La personnalité forte de Gerty ARCHIMEDE apparaît dans ses multiples activités où jamais elle ne se désolidarise des femmes, de leurs causes et de leurs conditions. Avec elles, elle s’engage dans une lutte contre les discriminations, les injustices, en féministe avérée. Elle n’est pas uniquement au service des causes désespérées. Son combat politique l’ancre dans une dimension plus large : celle d’une volonté égalitaire socio-économique.

Quelle détermination l’a propulsé vers cette réussite intellectuelle en 1939 après des études de droit en France où la représentation des personnes originaires d’Outre-Mer se limitait à la constitution physique, gommant les capacités d’une modélisation de la pensée. Quels efforts lui a-t-il fallu pour surmonter les obstacles d’une démonstration minorée de ce savoir qu’elle utilisait en but d’édifier une société où l’accès à la connaissance basculerait les barrières des préjugés. Sa vie tournée vers les autres n’a été qu’un généreux foisonnement d’idées et d’actions, laissées en héritage.

Des honneurs lui sont rendus. Sa maison devenue le Musée Gerty ACHIMEDE au 27, rue Maurice Marie Claire à Basse-Terre a été baptisée la Maison des illustres. Une statue en bronze en sa mémoire a été érigée le 13 décembre 2021 sur le boulevard maritime à Basse-Terre. Une rue dans le 12ème arrondissement à Paris porte son nom depuis 2006. Le 14 janvier 2011, l’amphithéâtre de l’université de la Guadeloupe et de la Guyane à Saint-Claude est baptisé en son nom ainsi qu’une place à Morne à l’eau où son buste est visible. En 2019, c’est la Région Guadeloupe qui lui rend hommage en déclarant l’année 2019, année Gerty ACHIMEDE. Depuis ce soir 22 juin 2022, le troisième étage de la maison de l’avocat a une plaque commémorative portant l’inscription : espace Gerty ARCHIMEDE.

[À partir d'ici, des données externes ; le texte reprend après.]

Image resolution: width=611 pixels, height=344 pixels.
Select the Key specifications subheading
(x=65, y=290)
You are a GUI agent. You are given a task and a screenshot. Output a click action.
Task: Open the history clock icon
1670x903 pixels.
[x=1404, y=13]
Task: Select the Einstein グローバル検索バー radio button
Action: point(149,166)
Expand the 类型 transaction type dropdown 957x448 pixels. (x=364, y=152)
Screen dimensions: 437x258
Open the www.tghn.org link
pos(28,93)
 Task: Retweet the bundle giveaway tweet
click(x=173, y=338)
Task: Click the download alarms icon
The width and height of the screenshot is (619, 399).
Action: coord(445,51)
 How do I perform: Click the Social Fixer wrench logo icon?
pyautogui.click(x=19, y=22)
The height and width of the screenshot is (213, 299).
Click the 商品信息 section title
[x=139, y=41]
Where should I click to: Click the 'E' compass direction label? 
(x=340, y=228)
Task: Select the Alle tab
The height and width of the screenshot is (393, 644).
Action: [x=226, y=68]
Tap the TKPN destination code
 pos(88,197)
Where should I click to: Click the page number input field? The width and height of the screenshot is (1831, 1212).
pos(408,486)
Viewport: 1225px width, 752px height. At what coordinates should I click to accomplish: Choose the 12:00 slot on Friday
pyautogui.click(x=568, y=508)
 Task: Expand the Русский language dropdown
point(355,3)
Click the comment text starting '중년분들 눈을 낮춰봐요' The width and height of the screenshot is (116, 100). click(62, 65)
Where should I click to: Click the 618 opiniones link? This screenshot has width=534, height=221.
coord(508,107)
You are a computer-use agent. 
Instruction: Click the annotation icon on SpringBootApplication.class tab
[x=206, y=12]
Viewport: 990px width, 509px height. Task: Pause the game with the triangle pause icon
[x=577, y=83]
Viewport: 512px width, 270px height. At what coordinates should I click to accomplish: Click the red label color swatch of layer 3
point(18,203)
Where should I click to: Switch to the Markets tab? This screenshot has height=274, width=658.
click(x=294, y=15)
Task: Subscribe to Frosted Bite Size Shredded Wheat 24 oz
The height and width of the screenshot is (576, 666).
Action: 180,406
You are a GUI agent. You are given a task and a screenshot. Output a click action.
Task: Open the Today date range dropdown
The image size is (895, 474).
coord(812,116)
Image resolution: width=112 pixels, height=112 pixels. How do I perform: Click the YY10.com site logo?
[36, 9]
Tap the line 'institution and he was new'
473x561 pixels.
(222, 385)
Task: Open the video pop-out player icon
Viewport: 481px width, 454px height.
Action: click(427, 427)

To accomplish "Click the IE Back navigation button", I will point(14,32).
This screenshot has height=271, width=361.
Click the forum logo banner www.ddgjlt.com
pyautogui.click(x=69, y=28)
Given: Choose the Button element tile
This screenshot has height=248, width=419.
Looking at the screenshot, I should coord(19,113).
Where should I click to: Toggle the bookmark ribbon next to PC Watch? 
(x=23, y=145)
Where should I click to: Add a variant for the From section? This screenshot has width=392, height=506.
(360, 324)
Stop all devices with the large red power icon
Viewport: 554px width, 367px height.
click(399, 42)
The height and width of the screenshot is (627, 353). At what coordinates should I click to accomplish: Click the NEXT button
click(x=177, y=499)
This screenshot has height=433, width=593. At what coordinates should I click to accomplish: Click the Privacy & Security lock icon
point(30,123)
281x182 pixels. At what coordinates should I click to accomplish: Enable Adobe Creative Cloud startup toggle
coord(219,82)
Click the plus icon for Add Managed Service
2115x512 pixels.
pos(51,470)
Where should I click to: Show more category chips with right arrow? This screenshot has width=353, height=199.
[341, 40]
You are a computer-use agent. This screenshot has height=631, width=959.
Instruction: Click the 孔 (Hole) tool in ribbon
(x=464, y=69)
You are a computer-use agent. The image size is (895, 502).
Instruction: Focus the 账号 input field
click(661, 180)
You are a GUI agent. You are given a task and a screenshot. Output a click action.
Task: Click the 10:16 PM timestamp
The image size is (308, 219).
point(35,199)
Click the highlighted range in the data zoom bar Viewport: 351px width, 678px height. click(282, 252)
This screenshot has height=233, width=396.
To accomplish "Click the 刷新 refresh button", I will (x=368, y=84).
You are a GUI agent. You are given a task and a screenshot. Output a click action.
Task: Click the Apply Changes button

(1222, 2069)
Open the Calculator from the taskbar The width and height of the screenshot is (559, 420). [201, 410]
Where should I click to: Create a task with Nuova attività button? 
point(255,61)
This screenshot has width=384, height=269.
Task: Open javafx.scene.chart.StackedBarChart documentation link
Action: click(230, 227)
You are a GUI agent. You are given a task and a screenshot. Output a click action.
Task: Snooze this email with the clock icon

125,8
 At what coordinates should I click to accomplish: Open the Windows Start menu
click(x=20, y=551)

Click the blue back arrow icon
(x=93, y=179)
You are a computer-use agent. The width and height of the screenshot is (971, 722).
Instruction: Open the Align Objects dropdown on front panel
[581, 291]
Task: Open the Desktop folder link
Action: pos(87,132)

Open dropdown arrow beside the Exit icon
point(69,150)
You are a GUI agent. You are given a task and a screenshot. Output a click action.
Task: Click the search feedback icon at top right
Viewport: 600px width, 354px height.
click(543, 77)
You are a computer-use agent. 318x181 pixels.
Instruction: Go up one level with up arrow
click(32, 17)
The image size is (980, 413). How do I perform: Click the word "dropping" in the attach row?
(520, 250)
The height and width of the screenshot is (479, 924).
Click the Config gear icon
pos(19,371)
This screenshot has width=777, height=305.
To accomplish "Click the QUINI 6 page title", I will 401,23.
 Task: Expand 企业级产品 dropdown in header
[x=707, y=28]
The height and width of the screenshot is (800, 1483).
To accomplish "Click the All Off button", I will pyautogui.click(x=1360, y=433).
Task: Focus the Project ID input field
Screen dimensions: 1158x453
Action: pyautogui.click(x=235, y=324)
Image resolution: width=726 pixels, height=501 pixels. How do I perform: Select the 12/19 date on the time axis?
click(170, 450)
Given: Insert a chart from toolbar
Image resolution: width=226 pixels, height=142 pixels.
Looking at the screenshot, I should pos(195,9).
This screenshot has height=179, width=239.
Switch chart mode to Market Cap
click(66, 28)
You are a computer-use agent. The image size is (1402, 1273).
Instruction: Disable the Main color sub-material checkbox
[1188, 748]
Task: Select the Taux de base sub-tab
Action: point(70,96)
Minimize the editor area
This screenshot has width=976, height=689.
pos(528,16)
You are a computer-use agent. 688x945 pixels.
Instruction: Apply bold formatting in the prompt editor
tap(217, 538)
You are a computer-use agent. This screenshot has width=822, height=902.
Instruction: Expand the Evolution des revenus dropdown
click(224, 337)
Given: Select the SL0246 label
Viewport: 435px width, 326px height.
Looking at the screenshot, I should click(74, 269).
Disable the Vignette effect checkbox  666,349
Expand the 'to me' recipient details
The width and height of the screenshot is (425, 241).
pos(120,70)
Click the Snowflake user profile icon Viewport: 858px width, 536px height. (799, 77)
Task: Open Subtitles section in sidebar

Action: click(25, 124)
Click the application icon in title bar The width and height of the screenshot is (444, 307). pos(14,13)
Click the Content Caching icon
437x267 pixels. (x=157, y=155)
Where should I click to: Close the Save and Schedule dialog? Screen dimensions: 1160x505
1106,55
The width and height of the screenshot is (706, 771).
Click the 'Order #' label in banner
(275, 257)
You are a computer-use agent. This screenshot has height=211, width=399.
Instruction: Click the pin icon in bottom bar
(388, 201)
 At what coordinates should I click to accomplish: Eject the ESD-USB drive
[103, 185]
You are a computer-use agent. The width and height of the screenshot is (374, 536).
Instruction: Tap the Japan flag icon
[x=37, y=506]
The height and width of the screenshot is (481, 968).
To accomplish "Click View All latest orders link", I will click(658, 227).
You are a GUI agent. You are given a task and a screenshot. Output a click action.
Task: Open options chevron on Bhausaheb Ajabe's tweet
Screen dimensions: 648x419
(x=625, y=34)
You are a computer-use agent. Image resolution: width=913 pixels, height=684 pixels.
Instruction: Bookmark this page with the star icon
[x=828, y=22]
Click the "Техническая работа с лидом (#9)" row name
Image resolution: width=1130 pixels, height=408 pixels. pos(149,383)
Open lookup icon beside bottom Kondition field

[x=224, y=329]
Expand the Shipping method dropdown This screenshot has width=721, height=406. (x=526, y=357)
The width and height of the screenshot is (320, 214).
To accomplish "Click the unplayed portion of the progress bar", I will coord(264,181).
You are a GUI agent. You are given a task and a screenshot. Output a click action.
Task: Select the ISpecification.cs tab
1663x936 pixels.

Si aujourd’hui, je devais m’entretenir avec elle, je lui poserai une unique question : « Dites moi maître, la Guadeloupe actuelle est-elle celle dont vous avez creusé les fondations avec l’espoir que les générations futures suivraient le plan élaboré pour sa construction ? »

On ne dit pas merci aux disparus. Mais j’aurais aimé dire à cette femme de conviction : maitre Gerty ARCHIMEDE : honneur et respect.